果然不出所料,到了半夜时分,院内有人森然发一声喊,“警备队缉毒队到了。速将各人所带枪支、弹药、手榴弹、匕首、暗器之类,一律扔到门外,集中待命,敢于蠢动者,格杀勿论!”
原来正是那二镖头吴黑牛利令智昏,分派数人假扮成穿便衣的缉毒队,置大镖头赵贵根多年来靠信誉、谋略与胆略苦心经营起来的“仁义赵” 镖局这五个响当当的金字招牌于不顾,重操起这为人所不齿的打家劫舍的土匪勾当。
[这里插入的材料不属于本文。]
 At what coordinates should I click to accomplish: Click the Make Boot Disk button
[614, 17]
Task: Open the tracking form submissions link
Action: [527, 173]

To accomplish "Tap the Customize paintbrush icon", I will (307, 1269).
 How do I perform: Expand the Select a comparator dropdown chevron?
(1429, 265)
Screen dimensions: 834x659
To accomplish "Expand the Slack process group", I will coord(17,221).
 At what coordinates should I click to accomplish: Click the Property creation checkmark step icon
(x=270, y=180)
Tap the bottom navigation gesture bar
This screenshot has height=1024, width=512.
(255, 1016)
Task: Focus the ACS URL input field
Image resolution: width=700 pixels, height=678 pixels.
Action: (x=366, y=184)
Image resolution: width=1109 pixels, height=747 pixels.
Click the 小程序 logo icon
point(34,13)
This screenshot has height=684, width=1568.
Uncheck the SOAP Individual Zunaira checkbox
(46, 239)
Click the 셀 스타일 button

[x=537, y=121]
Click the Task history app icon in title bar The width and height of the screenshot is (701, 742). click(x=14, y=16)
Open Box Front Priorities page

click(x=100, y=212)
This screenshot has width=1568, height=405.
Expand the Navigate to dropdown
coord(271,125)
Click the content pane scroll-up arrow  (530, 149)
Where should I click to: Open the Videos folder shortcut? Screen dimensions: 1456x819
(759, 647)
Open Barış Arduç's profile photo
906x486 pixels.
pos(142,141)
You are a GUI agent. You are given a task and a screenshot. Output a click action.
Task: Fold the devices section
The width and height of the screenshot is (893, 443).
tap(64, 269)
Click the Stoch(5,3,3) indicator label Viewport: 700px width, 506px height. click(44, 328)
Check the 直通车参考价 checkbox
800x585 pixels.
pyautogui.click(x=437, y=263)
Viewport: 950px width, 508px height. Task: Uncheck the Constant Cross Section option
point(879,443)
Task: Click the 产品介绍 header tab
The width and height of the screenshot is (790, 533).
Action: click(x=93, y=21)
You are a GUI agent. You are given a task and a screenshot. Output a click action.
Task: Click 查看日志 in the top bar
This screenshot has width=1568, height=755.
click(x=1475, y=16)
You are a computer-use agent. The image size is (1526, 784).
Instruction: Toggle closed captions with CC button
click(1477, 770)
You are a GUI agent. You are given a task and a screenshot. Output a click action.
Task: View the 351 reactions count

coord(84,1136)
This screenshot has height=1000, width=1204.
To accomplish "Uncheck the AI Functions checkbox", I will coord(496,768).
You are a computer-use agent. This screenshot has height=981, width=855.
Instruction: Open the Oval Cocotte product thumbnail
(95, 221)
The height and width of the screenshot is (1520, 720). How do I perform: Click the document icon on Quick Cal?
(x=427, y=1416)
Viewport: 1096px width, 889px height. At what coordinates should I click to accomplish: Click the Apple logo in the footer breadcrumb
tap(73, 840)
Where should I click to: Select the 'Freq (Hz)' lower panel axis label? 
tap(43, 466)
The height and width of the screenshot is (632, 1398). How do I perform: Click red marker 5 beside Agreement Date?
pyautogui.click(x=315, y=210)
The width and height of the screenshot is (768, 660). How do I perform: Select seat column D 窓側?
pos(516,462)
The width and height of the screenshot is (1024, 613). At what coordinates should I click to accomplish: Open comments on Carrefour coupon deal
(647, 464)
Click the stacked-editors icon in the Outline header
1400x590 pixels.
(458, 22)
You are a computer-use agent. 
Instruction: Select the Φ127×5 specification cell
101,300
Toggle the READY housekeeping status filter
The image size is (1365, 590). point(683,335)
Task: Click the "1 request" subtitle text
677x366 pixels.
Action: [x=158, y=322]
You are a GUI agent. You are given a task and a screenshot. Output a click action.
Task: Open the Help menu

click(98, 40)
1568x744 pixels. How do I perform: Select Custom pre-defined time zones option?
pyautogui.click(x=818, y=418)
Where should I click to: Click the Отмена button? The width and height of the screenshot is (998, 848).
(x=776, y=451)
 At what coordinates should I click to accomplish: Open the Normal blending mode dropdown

当夜正逢阴天,混乱中只听得“噗” “噗”两声骇人的枪声响过,门口挂着的两个灯笼里的烛光应声而灭。
屋子里的人们便有些骚动。那俄罗斯女人甚至还在枪响过后发出一声惊叫,但随即大约就被那眼镜先生制止,再未有任何大的声息。
只听得见各间屋子开门放兵器刀械之类的声音。几个假缉毒队收缴器械的声音。

捱到天色将明,那几个自称“缉毒队” 的汉子,双手持枪,其中一个虚张声势地吆喝,“喂!所有贩毒者全部到大屋来集中,接受检查!抗命者严惩不贷!” 遂将所有随行者,包括那些轿夫、赶驼人等,全部驱赶到了一个有多人通铺的大客房。

这时那位眼镜掌柜一字一板地说,“各位可能误会了。我们是从苏俄彼得堡赶回山西祈县的正尔八经的商人,关防证照一应俱全。其它的不敢说,这大烟土之类的毒品却是未带分毫。如果……”
“少废话!” 那位头目模样的人一声断喝,“所有的轿夫、赶驼人,各司其职,将各自的轿车、骆驼赶往缉查处检查,不得延误!”

那渠财东是连傅作义、阎锡山这流大官也十分敬重的人物,关里关外,彼得堡、乌兰巴托,到处都有过他的脚印,跟那赵贵根也是十分熟稔的知交,官场、名利场、交际场,什么样的风浪没见过?“草上飞” 吴黑牛的这点儿小伎俩,岂能瞒得过他的法眼?此时表面上虚以委蛇,心里却在暗中冷笑:“且看你将来如何收场?”
这时,那渠财东见他们几个居然要将轿车和驼队转移它处,也自不同那几个假缉毒人员多说,而是专找那二镖头吴黑牛,口气软中带硬,不卑不亢,“吴镖头想必明白,在商言商,我祁县渠家,在咱晋商中虽不敢妄称第一,却也是数得着的知名商家,这渠家的名声,诚实守信,照章纳税,遵规守法,那是有目共睹的。就连阎省长也是赞许有加,视为股肱,有求于渠家的。就说这俄罗斯女人吧,这可是阎省长专门约我渠家从苏俄请回来,给他的几个子女上俄语课的!如有闪失,漫说我渠家,就是你这小小的‘仁义赵’ 镖局,又如何能担当得起?”
几句话语中带刺,如一瓢冷水兜头泼下,把个吴黑牛的邪火消去大半。细细一想,虽说对渠财东这番话半信半疑,却毕竟不敢继续一味蛮干下去。便招了手下众镖师相聚,重商对策。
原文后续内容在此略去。